## Page extract:
I've fared well pointing out issues with questions in the past and gotten the job. I'd try to be diplomatic about it though and not outright say they're wrong. Instead pointing out how with a classical binary search the expected value is negative, but there are strategies from game theory to deal with adversarial picks and here you could reach a positive expected value.

Kind of a "yes, and..." approach. You acknowledge their view, and then you add a new perspective. But don't say they're wrong.

Funny enough in situations where I suspect the interviewer was given the question it probably wouldn't have helped, not due to emotional attachment, but because the interviewer had a tenuous grasp of the topic themselves and couldn't stray from the script they were given.


I suppose that telling the interviewer that they're wrong is a good way for the interviewee to test culture fit.


> Do most people not do this?

I'd say it's impossible to answer this question conclusively within the time frame of an interview. That makes it, in my opinion, a bad interview question.

My answer to this question would be to show that I understand what it would take to answer this question correctly (you'd have to find a mixed strategy that has a positive expected value for every choice of number), I wouldn't be able to give a confident "yes" or "no" answer on the spot. I think that's the only correct answer.

In practice, I think this question is advantegeous for those who confidently blurt out an answer and then make up a heuristic argument for it. But a heuristic argument can be found for both "yes" and "no".


I think you're missing something.

Presumably Balmer did ask this question. At least a few times. And yet he never heard of the correct answer, and believed the incorrect answer to be correct.

That tells you that if anyone did say "actually, you're wrong" he never listened to them.


I don't work in the tech industry but I always assumed these questions were designed for you to demonstrate your problem-solving skills, regardless if you get the answer correct or not.

In this case, it would just be showing that you can reason about binary search and showing that the mean profit is 0.20 dollars


As long as it's used to figure out if the two parties would enjoy working with each other, I guess it's fine. But yes, increasingly often this turns into a quiz or worse.

At least we get some quality fiction like https://aphyr.com/posts/340-reversing-the-technical-intervie... and its sequels.


I think this is a good question, there are many veins of potential discussion which is what you want. It’s not likely a binary question.

Is it fair? Does he change his choice or pre-record it? Can you play multiple times?

Purely random distribution, totally fair? Sure play the game every time, the math pans out. It’s not that though.

It’s about showing your work


It is the perfect example, why you should pay attention in your math class too.


I don't think the average CS curriculum is going to cover advanced game theory. And you certainly aren't going to doing most linear programming on the spot in a interview.

## Recorded data:
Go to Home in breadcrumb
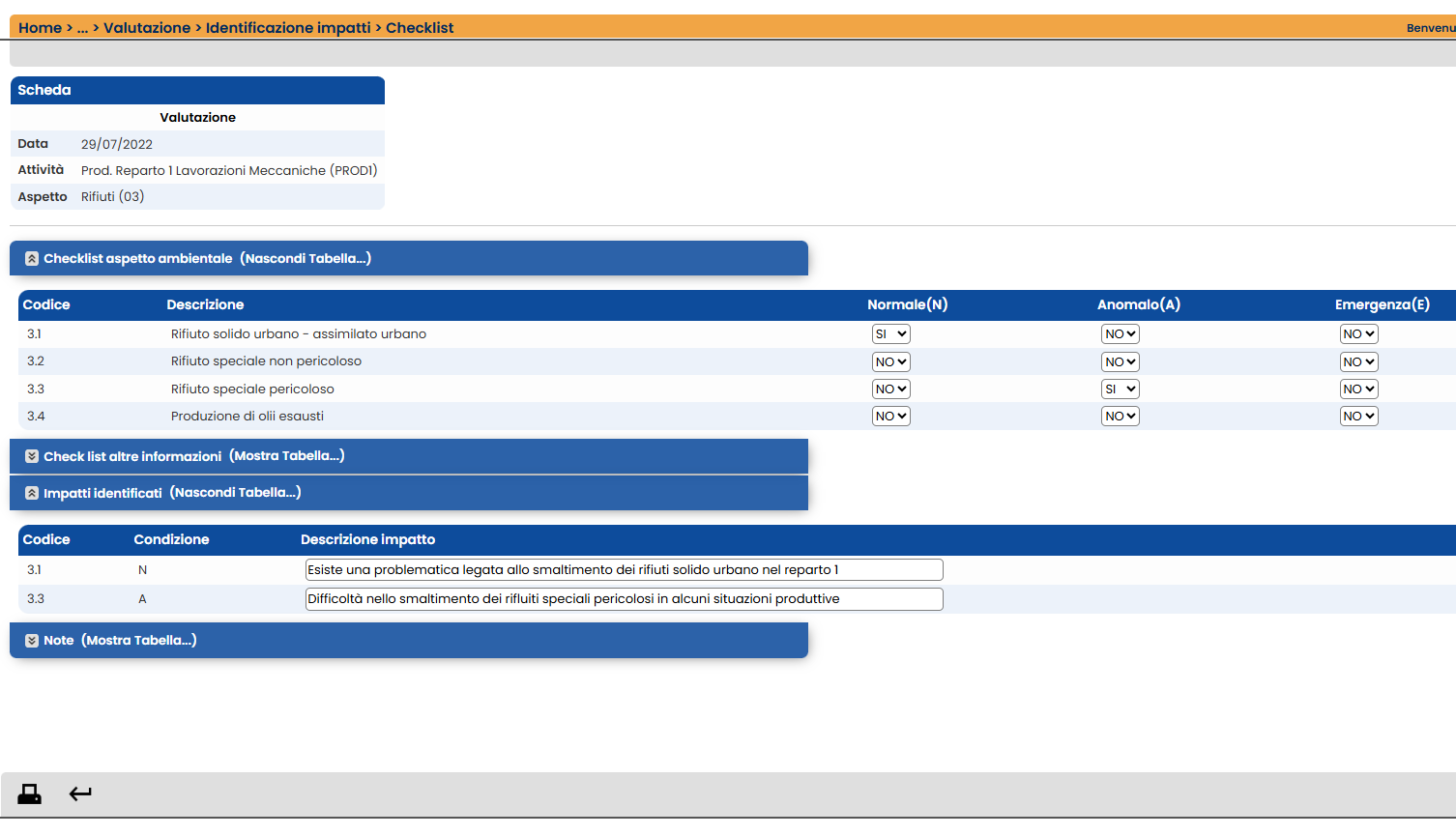This screenshot has width=1456, height=836. point(40,28)
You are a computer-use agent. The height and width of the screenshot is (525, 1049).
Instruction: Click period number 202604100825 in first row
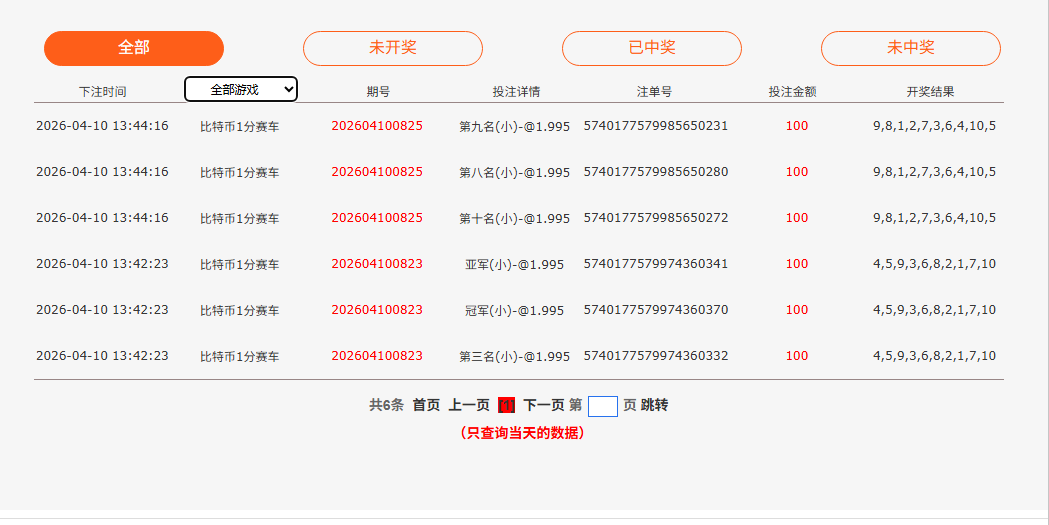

## Aim:
In the thread excerpt, what does one commenter say you would have to find to answer the interview question correctly?

## Solved exercise:
A mixed strategy that has a positive expected value for every choice of number.